Bulk data download and Python in R

This will be the last post for downloading data from Dewey. This post will allow users to download data for a specific period for specific data (e.g., from March 2020 to December 2022 Advan weekly patterns). Also, you can download data for a specific week. The download code is written in Python though, and I will not translate it to R code. The good news is you can use any Python codes in R without converting them to R codes. This article will help you download files. However, in general, this article will help R users utilize any Python code without any translation between them.

First, the download Python code is here. So, please read it. Let’s assume that you saved the full code as “dewey_mp.py” in “./Py” subfolder in your R project.

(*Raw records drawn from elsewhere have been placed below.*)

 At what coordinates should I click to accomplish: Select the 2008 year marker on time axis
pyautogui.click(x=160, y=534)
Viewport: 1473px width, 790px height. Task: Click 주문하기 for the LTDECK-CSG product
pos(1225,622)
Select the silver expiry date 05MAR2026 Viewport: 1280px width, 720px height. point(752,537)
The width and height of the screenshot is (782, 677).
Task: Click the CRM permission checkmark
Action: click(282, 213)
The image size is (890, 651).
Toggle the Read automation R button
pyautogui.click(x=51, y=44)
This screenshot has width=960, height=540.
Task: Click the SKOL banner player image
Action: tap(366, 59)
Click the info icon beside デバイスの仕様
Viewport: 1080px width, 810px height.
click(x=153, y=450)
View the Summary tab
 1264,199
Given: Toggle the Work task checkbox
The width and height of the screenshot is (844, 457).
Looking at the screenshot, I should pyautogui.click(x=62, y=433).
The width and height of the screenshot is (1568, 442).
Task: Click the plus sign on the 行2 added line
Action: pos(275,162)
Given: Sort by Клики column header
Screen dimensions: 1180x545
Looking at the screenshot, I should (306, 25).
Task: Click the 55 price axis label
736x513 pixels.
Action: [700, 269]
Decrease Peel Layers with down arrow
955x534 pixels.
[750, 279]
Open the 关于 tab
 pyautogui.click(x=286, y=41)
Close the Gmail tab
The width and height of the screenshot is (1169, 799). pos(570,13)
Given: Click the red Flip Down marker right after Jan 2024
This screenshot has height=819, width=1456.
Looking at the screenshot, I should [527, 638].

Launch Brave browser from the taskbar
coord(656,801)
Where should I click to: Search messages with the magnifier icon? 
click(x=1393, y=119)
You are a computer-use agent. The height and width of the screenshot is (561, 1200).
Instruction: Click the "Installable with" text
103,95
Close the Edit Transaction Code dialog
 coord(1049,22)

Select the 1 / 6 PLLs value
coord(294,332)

Second, you need to set up RStudio to use Python in R. The R package reticulate does all the magic. Here is the R code to set up with guiding comments. You can follow the flow.

# Install reticulate package if first-time use
# 
install.packages("reticulate");

# Load library
library(reticulate);

# Install miniconda if first-time use-----------------
# miniconda is package management software for Python and otehr

# Install miniconda. This will take a while
install_miniconda(path = "C:/Temp/miniconda", update = T);

# This doesn't do anything.
# This will display the current virtual environment list
# Virtual environment list. This will be explained and setup later
conda_list(conda = "C:/Temp/miniconda/_conda.exe");
# ----------------------------------------------------

# Create new virtual environment (venv)
# Python keeps a copy version of Python environment and
# installed packages in venv.
# Change env_path only. ------------------------------
env_path = "C:/Temp/miniconda/envs/venv_sample";
# ----------------------------------------------------

# conda.exe path
conda_path = "C:/Temp/miniconda/_conda.exe";

# Extract venv_name (venv_sample) from env_path
evn_split = strsplit(env_path, "/")[[1]];
env_name = evn_split[length(evn_split)]; # env_name
env_name;

# Create venv if first time use
# Create virtual enviroment "venv_sample"
conda_create(envname = env_path, conda = conda_path);

# This will show newly created "venv_sample"
conda_list(conda = conda_path);
#conda_remove("venv_test")

# ------------------------------------------------------------------------------
# !! You have to run this section whenever start new R session!!----------------
# Set Python venv to "venv_sample".
# to make sure Python uses "venv_sample" as the venv.
# Otherwise, R will use system defalut Python
# which may cause error (especially when some required Python packages are
# not installed.)
use_condaenv(condaenv = env_name, conda = conda_path);

# Set up Python system path.
# Assuming Python sources are in the ./Py folder,
# add ".\\Py" to the system path so that Python can search source code files.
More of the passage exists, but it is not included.